Prior to the first session each week, the observer accessed the courseware being evaluated and completed the access assignment to become familiar with the layout of the content and the courseware, and to identify any possible barriers that might be found in that package. Sessions were conducted approximately once per week and ranged from one to three hours in length, depending on the assistive technology being used and the complexity of the courseware being evaluated.

At the beginning of the session the participant was informed that they were being recorded, and the tape recorder was turned on. Participants were asked to login to the course by entering a username and password assigned to them, or in some instance by creating a username and password then logging in. While the participant was engaged in each task the observer wrote down on the observation protocol any access difficulties witnessed. After logging in, participants were typically asked to familiarize themselves with the homepage then go on to read the access exercise. To reduce the length of sessions for those using a screen reader, after initial access and reading through the access exercise, the observer recited each subsequent item in the exercise so the participant would not have to revisit the exercise page. The location of each tool was stated along with the exercise item so participants would not have to spend too much time searching for it. For example, an access exercise item might state, "Read through the course notes, linked from the bottom of the home page." The participant would then access the course notes and any other content related items such as announcements, or events etc. Following that, participants would access any communication tools, and read messages from, and post messages to, each of the tools. Communication tools generally included a bulletin board, an internal email system, and a chat facility. After trying the communication tools the participants were asked to access any other tools available in the package, such as a work area, glossary, student marks, note taking, or white board, etc. Finally participants accessed a number of quiz items related to the content presented that week. Generally quizzes included a short answer, multiple choice, true/false, and a longer answer question. A quiz item was created for each of the possible question types a courseware package had to offer.
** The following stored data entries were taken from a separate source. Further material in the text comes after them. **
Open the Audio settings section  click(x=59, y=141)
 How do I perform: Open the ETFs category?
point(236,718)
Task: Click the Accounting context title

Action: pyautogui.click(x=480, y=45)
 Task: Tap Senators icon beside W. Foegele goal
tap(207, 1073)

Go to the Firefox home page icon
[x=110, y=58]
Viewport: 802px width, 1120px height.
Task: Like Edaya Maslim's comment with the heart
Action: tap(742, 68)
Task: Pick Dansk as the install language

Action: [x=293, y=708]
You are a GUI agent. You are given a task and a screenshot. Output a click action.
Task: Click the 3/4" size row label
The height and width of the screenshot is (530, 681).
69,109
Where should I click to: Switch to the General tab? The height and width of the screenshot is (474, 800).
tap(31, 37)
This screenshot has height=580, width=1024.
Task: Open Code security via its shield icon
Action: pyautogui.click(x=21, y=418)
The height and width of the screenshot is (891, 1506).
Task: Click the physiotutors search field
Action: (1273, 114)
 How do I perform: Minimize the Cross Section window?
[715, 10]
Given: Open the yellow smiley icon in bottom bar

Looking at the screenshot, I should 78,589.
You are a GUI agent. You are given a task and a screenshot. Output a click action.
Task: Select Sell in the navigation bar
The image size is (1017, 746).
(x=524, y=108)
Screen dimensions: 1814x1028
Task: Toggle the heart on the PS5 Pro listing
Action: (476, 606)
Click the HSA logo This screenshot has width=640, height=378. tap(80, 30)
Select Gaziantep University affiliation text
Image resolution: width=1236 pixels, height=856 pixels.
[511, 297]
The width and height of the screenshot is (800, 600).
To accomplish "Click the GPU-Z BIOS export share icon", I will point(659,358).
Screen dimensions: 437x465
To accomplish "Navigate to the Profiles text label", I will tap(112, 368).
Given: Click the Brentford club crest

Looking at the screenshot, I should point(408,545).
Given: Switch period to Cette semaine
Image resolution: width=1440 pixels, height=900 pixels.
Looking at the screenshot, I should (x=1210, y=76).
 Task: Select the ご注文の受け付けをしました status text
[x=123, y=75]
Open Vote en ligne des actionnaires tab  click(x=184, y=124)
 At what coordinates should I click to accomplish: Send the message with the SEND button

Following completion of the access assignment participants were debriefed, revisiting any access barriers they encountered, discussing any emotions that may have arisen, discussing any suggestions they might have to improve the accessibility of the product being evaluated, and making comparisons to the other packages being evaluated. For the latter participants might express preference or dislike for particular feature in particular packages. For example, expressing a preference for one bulletin board that does not use frames, over another that does use frames, or visa versa. These observations were also recorded.